Trevor Hastie at Stanford told me that Google revolutionized the outlook for
stats PhDs. Prior to Google, statistics was an important field but jobs were
scarce, and at places like research labs. But since Google taught the world
where the magic lies, Stanford stats grads are inundated with offers from
Google, Facebook, Microsoft, Yahoo - and most importantly - countless
startups.

Many of the best data scientists I have met studied physics. After the dry
complex problems they have faced, commercial applications are human, exciting,
straightforward, and a way to make an impact. (yes all our basic advances came
from physicists doing physics. Im just saying Data Science could be a great
alternative for some people).

I know that I'm biased, so take this with a grain of salt, but tech startups
can be an exciting place for a data scientist, where you can make a major
impact on the financial success of the business and share in that success.

Happy to give anyone specific suggestions via email.

------
kylebrown
There's a global Great Recession, and the arguments that its due to a mismatch
between available jobs and worker skills are just smoke to rationalize the
growing inequality. Peter Thiel argues that its due to the cost of energy.[1]
A recent article about the price to import coal to India supports his
argument.[2] The Superbubble has popped, and every sector is cutting back for
private equity to make inroads.

1\. The Prospects for Technology and Econimic Growth
<http://www.youtube.com/watch?v=XRrLyckg8Nc>

2\. Grinding Energy Shortage Takes Toll on India's Growth
[http://online.wsj.com/article/SB1000142405270230433120457735...](http://online.wsj.com/article/SB10001424052702304331204577352232515290226.html)

------
kanzure
I am really curious about how the biotech industry might be restructured to
actually pay scientists.

I know people in both academic and corporate lab jobs making minimum wage or
nearly minimum wage. These are really smart, hard working people. And the best
we can do is employ them as cheapo alternatives to purchasing lab robotics?

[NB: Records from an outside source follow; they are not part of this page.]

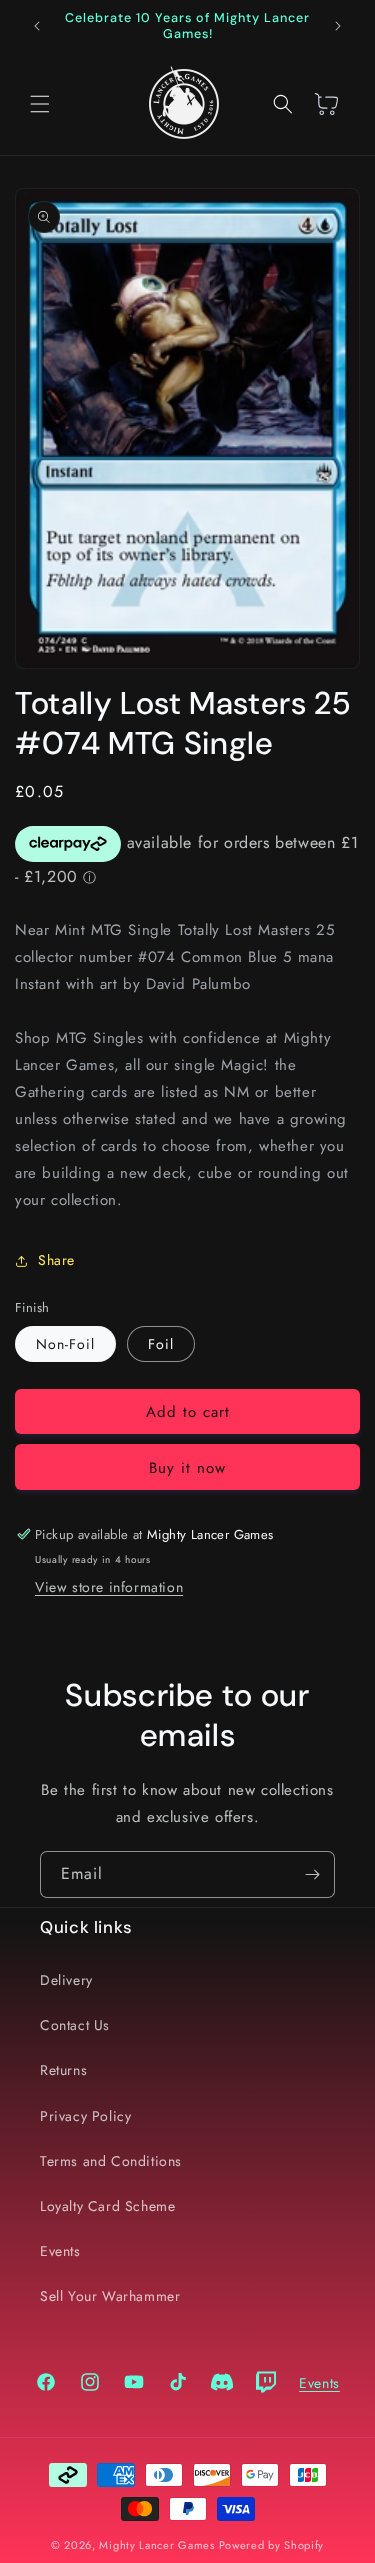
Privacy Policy (85, 2116)
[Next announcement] (338, 26)
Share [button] (56, 1260)
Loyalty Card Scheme (107, 2206)
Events (60, 2251)
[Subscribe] (312, 1874)
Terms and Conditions (111, 2161)
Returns (63, 2070)
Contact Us (75, 2025)
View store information (109, 1587)
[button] (40, 104)
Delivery (66, 1980)
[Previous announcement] (37, 26)
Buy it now (187, 1468)
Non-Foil (65, 1344)
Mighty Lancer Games (156, 2545)
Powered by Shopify (272, 2545)
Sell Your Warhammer (110, 2296)
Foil (161, 1344)
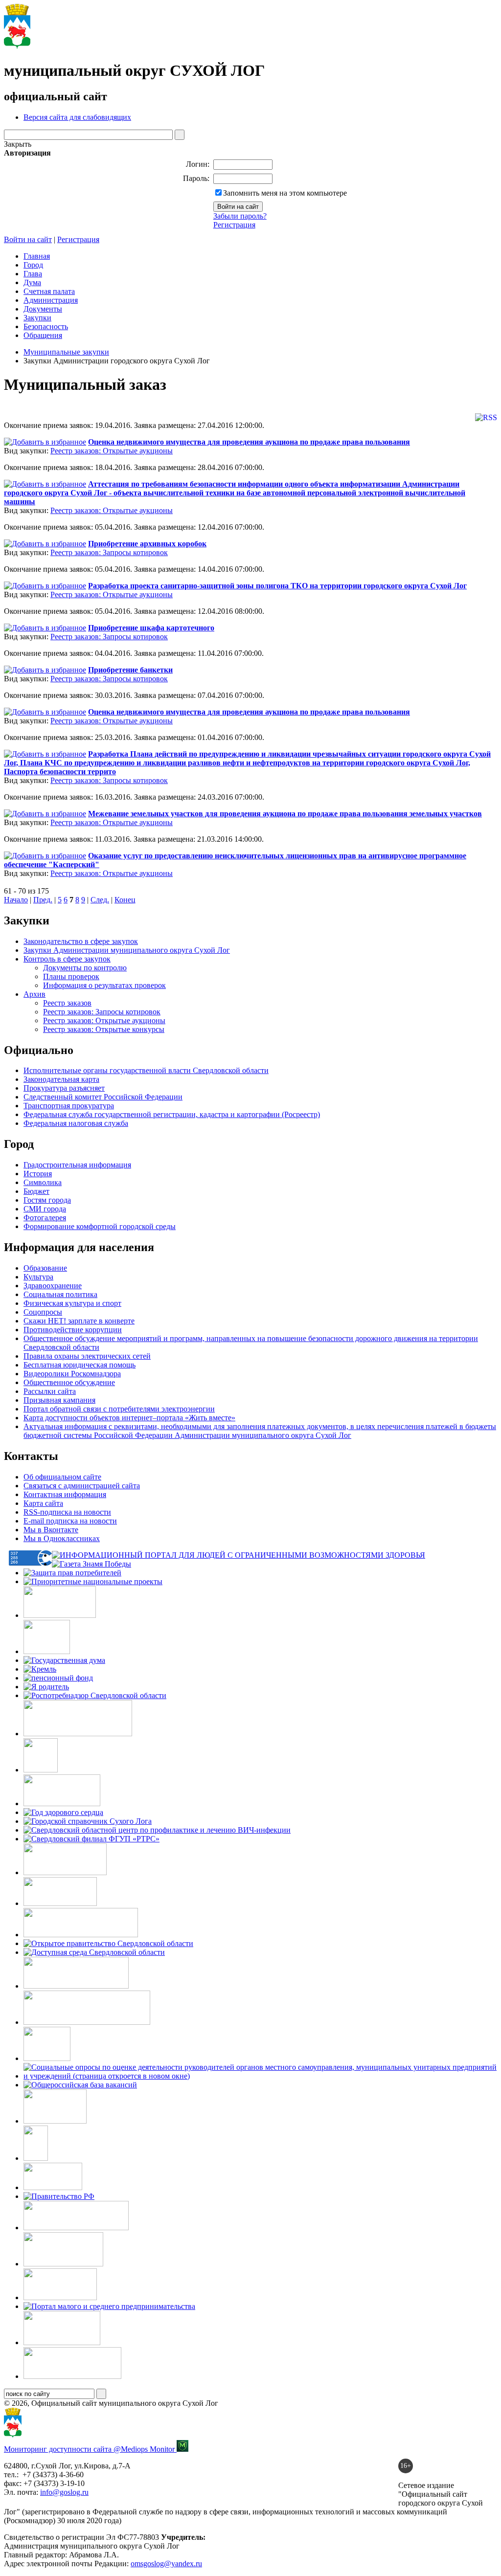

On the other hand: this is really cheap, low cost, excellent labor. Are you
paying >$xx,000/mo on drugs? Just hire some scientist to make the drugs for
you, you'll give someone a job and probably save a bunch of money in the
process. (This is particularly relevant for individuals with rare blood
diseases; their medicines cost many 10's of thousands of dollars a month in
some cases.)

If I can get a postdoc for $39,000/year, what can I get for $100,000/year? How
much is a novelty Soviet scientist? And what about a mad scientist (preferably
one with a couple postdocs completed)?

edit: also, why is there no postdoc labor union?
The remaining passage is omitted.